Records excerpted from a collection
- - - -
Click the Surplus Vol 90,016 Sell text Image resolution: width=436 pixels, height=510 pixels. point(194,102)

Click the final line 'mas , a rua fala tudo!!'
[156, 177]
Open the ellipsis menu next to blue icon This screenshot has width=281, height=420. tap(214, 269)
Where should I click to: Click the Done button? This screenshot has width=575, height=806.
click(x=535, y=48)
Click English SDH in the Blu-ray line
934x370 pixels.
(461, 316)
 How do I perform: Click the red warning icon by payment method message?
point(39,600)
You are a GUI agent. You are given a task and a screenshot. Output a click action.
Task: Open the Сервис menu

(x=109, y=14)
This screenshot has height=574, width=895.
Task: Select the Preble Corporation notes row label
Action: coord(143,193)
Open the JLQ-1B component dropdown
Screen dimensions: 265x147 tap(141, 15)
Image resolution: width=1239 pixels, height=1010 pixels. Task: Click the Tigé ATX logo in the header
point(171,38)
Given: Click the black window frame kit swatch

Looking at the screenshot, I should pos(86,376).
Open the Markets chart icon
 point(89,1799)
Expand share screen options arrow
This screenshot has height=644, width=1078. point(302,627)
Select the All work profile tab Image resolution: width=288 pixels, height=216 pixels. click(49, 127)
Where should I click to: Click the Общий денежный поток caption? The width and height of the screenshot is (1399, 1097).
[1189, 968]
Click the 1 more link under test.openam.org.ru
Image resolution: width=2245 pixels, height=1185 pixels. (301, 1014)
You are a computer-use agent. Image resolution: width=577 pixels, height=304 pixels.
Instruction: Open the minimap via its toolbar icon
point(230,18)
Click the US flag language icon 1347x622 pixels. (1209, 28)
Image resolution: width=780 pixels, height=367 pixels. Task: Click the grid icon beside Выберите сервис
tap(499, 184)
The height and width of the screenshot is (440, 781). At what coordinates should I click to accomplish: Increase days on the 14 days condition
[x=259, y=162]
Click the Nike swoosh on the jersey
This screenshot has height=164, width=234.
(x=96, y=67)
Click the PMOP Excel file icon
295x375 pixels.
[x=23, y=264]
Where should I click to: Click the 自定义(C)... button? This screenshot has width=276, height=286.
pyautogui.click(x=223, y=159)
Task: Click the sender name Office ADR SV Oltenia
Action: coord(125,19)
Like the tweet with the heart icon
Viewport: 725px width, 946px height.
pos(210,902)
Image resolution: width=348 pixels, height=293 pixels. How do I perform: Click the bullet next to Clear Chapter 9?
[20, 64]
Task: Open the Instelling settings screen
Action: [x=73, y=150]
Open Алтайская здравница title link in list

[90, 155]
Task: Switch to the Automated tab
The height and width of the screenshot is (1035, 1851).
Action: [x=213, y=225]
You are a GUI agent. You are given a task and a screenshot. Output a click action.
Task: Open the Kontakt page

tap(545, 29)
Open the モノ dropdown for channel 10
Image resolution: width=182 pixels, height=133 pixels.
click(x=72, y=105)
- - - -
Task description —
An exact restatement of the data above is required.

Finished exercise —
Click the Surplus Vol 90,016 Sell text Image resolution: width=436 pixels, height=510 pixels. point(194,102)

Click the final line 'mas , a rua fala tudo!!'
[156, 177]
Open the ellipsis menu next to blue icon This screenshot has width=281, height=420. tap(214, 269)
Where should I click to: Click the Done button? This screenshot has width=575, height=806.
click(x=535, y=48)
Click English SDH in the Blu-ray line
934x370 pixels.
(461, 316)
 How do I perform: Click the red warning icon by payment method message?
point(39,600)
You are a GUI agent. You are given a task and a screenshot. Output a click action.
Task: Open the Сервис menu

(x=109, y=14)
This screenshot has height=574, width=895.
Task: Select the Preble Corporation notes row label
Action: coord(143,193)
Open the JLQ-1B component dropdown
Screen dimensions: 265x147 tap(141, 15)
Image resolution: width=1239 pixels, height=1010 pixels. Task: Click the Tigé ATX logo in the header
point(171,38)
Given: Click the black window frame kit swatch

Looking at the screenshot, I should pos(86,376).
Open the Markets chart icon
 point(89,1799)
Expand share screen options arrow
This screenshot has height=644, width=1078. point(302,627)
Select the All work profile tab Image resolution: width=288 pixels, height=216 pixels. click(49, 127)
Where should I click to: Click the Общий денежный поток caption? The width and height of the screenshot is (1399, 1097).
[1189, 968]
Click the 1 more link under test.openam.org.ru
Image resolution: width=2245 pixels, height=1185 pixels. (301, 1014)
You are a computer-use agent. Image resolution: width=577 pixels, height=304 pixels.
Instruction: Open the minimap via its toolbar icon
point(230,18)
Click the US flag language icon 1347x622 pixels. (1209, 28)
Image resolution: width=780 pixels, height=367 pixels. Task: Click the grid icon beside Выберите сервис
tap(499, 184)
The height and width of the screenshot is (440, 781). At what coordinates should I click to accomplish: Increase days on the 14 days condition
[x=259, y=162]
Click the Nike swoosh on the jersey
This screenshot has height=164, width=234.
(x=96, y=67)
Click the PMOP Excel file icon
295x375 pixels.
[x=23, y=264]
Where should I click to: Click the 自定义(C)... button? This screenshot has width=276, height=286.
pyautogui.click(x=223, y=159)
Task: Click the sender name Office ADR SV Oltenia
Action: coord(125,19)
Like the tweet with the heart icon
Viewport: 725px width, 946px height.
pos(210,902)
Image resolution: width=348 pixels, height=293 pixels. How do I perform: Click the bullet next to Clear Chapter 9?
[20, 64]
Task: Open the Instelling settings screen
Action: [x=73, y=150]
Open Алтайская здравница title link in list

[90, 155]
Task: Switch to the Automated tab
The height and width of the screenshot is (1035, 1851).
Action: [x=213, y=225]
You are a GUI agent. You are given a task and a screenshot. Output a click action.
Task: Open the Kontakt page

tap(545, 29)
Open the モノ dropdown for channel 10
Image resolution: width=182 pixels, height=133 pixels.
click(x=72, y=105)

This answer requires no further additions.